Each device has a MANAGE interface list, with the trusted subnet as the only member
AP is simply an AP/Switch, only vlan identified is the trusted vlan and IP address is a static IP on the trusted vlan
Do not use vlan id=1. Stick to anything but, thus something like vlan10-trusted, vlan20-guest
hapac example… assuming vlan10 is 192.168.10.0/24 and vlan20 is 192.168.20.0/24 and IP of hap is 192168.10.84/24
/interface bridge
add ingress-filtering=no name=bridgegym vlan-filtering=yes
/interface ethernet
set [ find default-name=ether5 ] name=emergaccess5
/interface vlan
add interface=bridgegym name=homeVlan vlan-id=10 { mandatory, management vlan must be identified in /interface vlan - do not put any other vlans here!! }
/interface list
add name=management
/interface wireless
/interface bridge port
add bridge=bridgegym frame-types=admit-only-tagged vlans ingress-filtering=yes interface=ether1 comment="trunk to router"
add bridge=bridgegym frame-types=admit-only-untagged-and-priority-tagged ingress-filtering=yes interface=ether2 pvid=10
add bridge=bridgegym frame-types=admit-only-untagged-and-priority-tagged ingress-filtering=yes interface=ether3 pvid=20
add bridge=bridgegym frame-types=admit-only-untagged-and-priority-tagged ingress-filtering=yes interface=homeWLan pvid=10
add bridge=bridgegym frame-types=admit-only-untagged-and-priority-tagged ingress-filtering=yes interface=guestWLAN pvid=20
/ip neighbor discovery-settings
set discover-interface-list=management
/interface bridge vlan
add bridge=bridgegym tagged=ether1,bridgegym untagged=ether2,homeWLan vlan-ids=10
add bridge=bridgegym tagged=ether1 untagged=ether3,guestWlan vlan-ids=20
/interface list members
add interface=homeVlan list=management
add interface=emergaccess5 list=management
/ip address
add address=192.168.10.84/24 interface=homeVlan network=192.168.10.0 comment="IP of capac on trusted subnet"

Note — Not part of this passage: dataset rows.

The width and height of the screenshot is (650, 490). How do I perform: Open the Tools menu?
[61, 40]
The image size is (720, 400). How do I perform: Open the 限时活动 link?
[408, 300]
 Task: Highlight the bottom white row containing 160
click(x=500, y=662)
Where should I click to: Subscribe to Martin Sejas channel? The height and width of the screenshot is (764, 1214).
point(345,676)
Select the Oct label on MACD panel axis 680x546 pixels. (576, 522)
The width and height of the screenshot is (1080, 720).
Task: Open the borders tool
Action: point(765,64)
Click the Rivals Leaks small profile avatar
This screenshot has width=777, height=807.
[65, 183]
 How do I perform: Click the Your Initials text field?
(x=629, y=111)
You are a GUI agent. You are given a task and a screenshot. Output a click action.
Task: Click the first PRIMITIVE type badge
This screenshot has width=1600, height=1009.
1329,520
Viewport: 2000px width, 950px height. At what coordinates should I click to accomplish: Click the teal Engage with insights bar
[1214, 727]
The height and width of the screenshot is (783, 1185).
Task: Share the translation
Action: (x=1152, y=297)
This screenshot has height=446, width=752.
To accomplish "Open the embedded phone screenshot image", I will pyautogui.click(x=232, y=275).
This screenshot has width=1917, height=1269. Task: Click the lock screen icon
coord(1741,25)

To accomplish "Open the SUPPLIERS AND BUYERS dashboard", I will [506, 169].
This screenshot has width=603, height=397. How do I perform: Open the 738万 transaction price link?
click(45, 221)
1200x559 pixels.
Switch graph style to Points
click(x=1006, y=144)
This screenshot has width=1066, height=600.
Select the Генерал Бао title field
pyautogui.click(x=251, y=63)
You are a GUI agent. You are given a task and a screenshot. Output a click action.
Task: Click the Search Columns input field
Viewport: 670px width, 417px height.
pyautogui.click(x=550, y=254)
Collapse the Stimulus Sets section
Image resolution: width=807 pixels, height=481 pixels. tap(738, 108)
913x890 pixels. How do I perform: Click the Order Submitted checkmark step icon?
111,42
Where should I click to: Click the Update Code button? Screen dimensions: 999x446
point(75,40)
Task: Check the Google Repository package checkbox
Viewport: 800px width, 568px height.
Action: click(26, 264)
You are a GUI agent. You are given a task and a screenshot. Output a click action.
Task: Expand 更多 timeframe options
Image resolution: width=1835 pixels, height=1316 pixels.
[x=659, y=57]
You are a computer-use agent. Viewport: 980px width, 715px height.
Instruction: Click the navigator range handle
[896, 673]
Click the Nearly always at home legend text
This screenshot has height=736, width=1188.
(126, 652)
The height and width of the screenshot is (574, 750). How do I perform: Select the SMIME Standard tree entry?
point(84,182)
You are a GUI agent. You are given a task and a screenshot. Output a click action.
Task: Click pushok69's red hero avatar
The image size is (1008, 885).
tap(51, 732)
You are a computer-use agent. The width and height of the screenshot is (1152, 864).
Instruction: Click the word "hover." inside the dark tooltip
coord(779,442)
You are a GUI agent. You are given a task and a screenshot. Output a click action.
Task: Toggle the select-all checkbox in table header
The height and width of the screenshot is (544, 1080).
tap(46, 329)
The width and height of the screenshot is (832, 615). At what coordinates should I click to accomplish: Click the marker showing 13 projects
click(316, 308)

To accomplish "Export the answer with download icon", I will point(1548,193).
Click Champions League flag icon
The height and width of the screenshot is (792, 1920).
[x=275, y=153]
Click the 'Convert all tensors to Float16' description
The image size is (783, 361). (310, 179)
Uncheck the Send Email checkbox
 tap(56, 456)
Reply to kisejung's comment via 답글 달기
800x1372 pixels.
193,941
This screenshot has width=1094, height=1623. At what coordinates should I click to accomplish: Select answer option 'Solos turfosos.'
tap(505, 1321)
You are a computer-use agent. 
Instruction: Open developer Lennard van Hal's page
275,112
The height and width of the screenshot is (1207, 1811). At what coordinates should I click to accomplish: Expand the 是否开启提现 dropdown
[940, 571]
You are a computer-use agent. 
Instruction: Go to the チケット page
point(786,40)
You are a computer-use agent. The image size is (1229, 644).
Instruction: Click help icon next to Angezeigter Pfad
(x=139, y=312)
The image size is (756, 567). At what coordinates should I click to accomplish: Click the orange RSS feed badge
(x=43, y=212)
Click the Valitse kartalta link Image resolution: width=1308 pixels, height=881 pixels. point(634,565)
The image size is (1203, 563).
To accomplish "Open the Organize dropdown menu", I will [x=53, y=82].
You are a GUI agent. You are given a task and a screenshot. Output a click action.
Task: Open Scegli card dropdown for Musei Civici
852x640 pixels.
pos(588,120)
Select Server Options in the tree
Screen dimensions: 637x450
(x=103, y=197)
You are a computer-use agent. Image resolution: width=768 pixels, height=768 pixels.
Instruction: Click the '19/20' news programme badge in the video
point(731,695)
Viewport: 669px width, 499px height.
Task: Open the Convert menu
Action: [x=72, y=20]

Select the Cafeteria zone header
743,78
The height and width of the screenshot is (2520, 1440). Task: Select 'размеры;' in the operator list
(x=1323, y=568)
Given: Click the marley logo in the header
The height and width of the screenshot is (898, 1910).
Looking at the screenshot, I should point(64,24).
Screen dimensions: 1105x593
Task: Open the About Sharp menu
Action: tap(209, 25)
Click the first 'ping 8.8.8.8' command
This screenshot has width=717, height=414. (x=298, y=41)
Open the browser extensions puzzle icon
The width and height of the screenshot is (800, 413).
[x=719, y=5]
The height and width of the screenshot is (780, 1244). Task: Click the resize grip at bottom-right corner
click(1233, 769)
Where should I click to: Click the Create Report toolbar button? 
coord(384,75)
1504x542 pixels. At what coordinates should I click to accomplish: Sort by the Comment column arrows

add address=192.168.55.1/24 interface=emergaccess network=192.168.55.0 comment="ether5 access off bridge"
/ip dns
set allow-remote-requests=yes servers=192.168.10.1 comment="dns through trusted subnet gateway"
/ip route
add disabled=no dst-address=0.0.0.0/0 gateway=192.168.10.1 comment="ensures route avail through trusted subnet gateway"
/ip service
set telnet disabled=yes
set ftp disabled=yes
set www disabled=yes
set ssh address=x.x.x.x
set api disabled=yes
set api-ssl disabled=yes
/system ntp client
set enabled=yes
/system ntp client servers
add address=192.168.10.1
/tool mac-server
set allowed-interface-list=none
/tool mac-server mac-winbox
set allowed-interface-list=management
The CCR would not be significantly different other than you need firewall rules.
You need two define all the vlans, including IP pool, ip address, dhcp server, dhcp-server-network.
Also define interface LAN, WAN, management.
AP [R2] configuration. Here I have vlan10 and vlan20. vlan10 is a main/management vlan, so it has DHCP client and made by /interface vlan, not only /interface bridge vlan, vlan20 - is a guest vlan, ether3 - is a trunk port to main router [R1].
Firewalls are completely disabled on both devices.
Router [R1] configuration. Here I have vlan10, and vlan20 configured via /interface vlan, /interface bridge vlan, and via switch chip, ether3 - is a trunk port to AP [R1].
I think issue somewhere in the switch chip configuration. Manuals say that CRS series need to be configured in a special way in cases of VLAN. But all examples I found end with port switching, and neither of them shows how to pass VLAN traffic to the CPU.